__Data for this task__:
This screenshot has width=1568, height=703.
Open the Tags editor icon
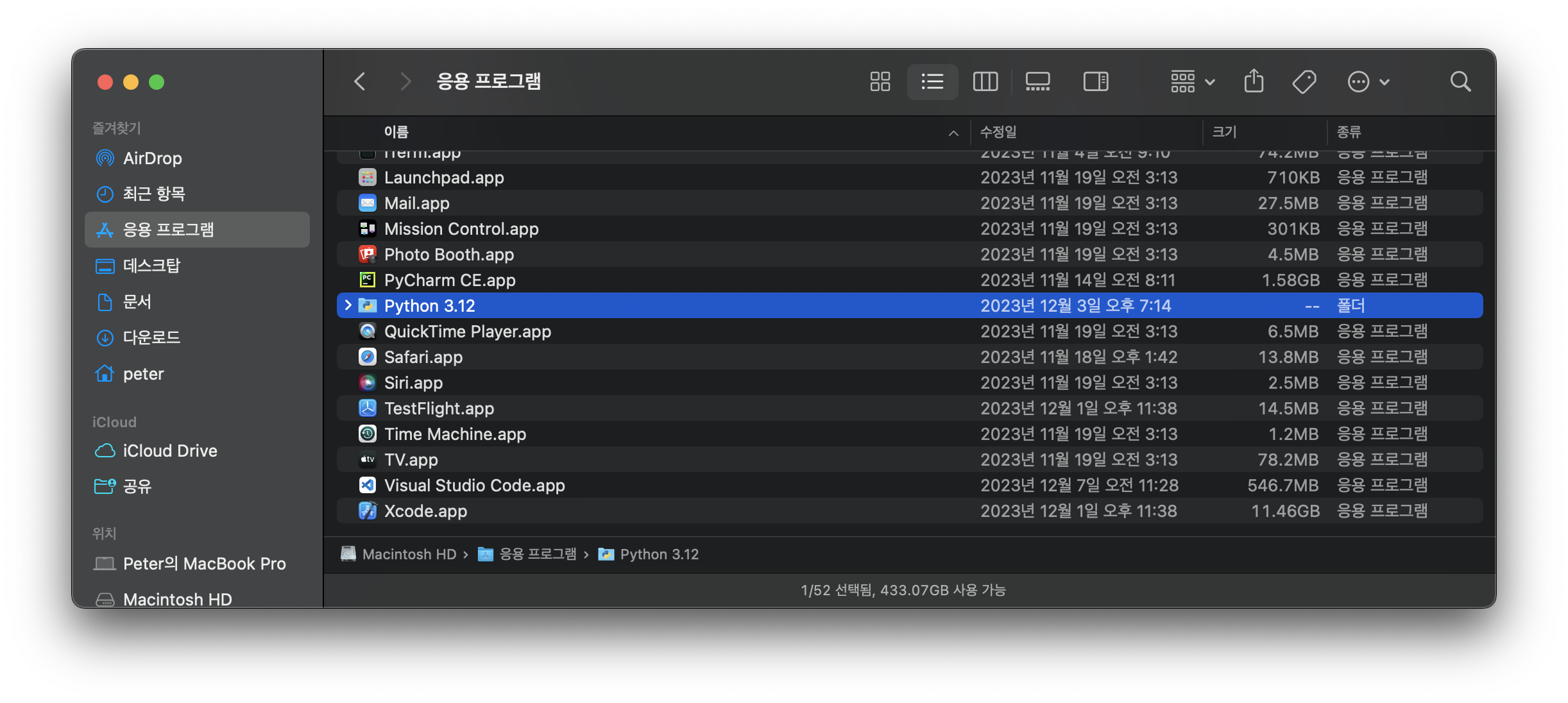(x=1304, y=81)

...

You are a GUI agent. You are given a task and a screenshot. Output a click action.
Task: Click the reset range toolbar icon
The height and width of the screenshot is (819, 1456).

__Exercise directions__:
Return, word for word, the lines of the data above from the line with "Task: Click the reset range toolbar icon" through the line with "The height and", inclusive.

__Your solution__:
Task: Click the reset range toolbar icon
The height and width of the screenshot is (819, 1456).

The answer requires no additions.